САША. Это и есть романтическая концепция а-ля Бродский – чистое хулиганство по отношению к культуре, хунвейбинство, насильничанье, культурная революция…
Я. А вам бы сплошной пиетизм, древнерусские молитвы и архисоветские молебны!
САША. Уже во всяком случае – не проклятия и не анафемы.
Я. Конечно, богослужение в честь прошлого, а анафемы – современникам.
Проговариваюсь, но Саша мою перчатку не поднимает – продолжается теоретический спор.
САША. А что такое, по-вашему, новаторство? Это признание своей зависимости от прошлого, и только потом, признав эту зависимость – осторожная и тактичная попытка найти свое место в этой зависимости, в этой культурной системе подчинения и иерархии. Классики требуют уважения – и каждый в отдельности, а тем более, все вместе, составляя некую идеальную упорядоченность, а стерж невую функцию в ней выполняет Пушкин.
Я. Иерархия, воспринятая иератически и молитвенно – коленопреклоненно, с застывшим взглядом, как у древнеегипетского писца!
Ежели даже такая упорядоченность и существует, то не замкнуто, но открыто, и с добавлением новых ценностей – или время остановилось? – это упорядоченность коренным образом меняется, перестраивается. Поэтому, скажем, пока вы стоите на коленях перед упорядоченностью русской литературы от Державина до Мандельштама, эта упорядоченность, с появлением того же Бродского, меняет свою структуру, и вы, оказывается, возносите молитвы пустому месту. Саша, у вас психология отличника, а этого, боюсь, на таких высотах недостаточно.
САША. А у вас психология романтика, Володя, – и с подобной психологией на такие высоты забираться опасно: сорветесь ненароком!
Это, конечно, уже не спор, а самая настоящая дуэль с одним секундантом на двоих – Томасом, который переводит взгляд с Саши на меня и с меня на Сашу, понимая, что он здесь лишний: идет обычная потасовка, в которую третьему лучше не встревать.

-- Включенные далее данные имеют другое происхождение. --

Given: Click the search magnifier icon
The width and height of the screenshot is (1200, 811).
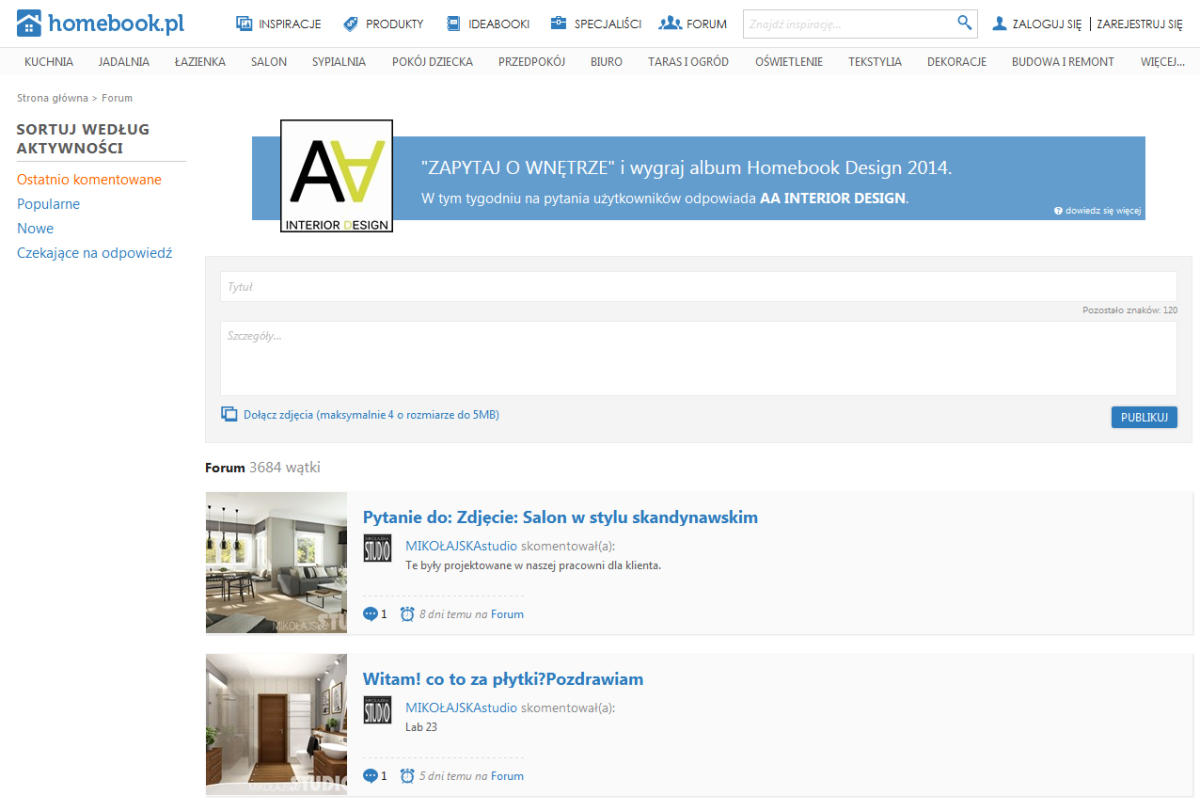Looking at the screenshot, I should tap(964, 23).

Мы уже обменялись первыми ударами – я назвал Сашу отличником, а Саша меня романтиком, а романтизм, согласно бытующим среди нас представлениям – с легкой руки все той же Лидии Яковлевны, а она вслед за французскими рационалистами – смертный грех. Они и Бродского отторгли, еще при его жизни здесь, за романтическое уклонение от действительности. Вот здесь Томас и вмешивается – ему не нравится, что романтизм стал ругательным словом, причем благодаря авторитету Лидии Яковлевны выглядит это априорно – вроде бы и спорить не о чем.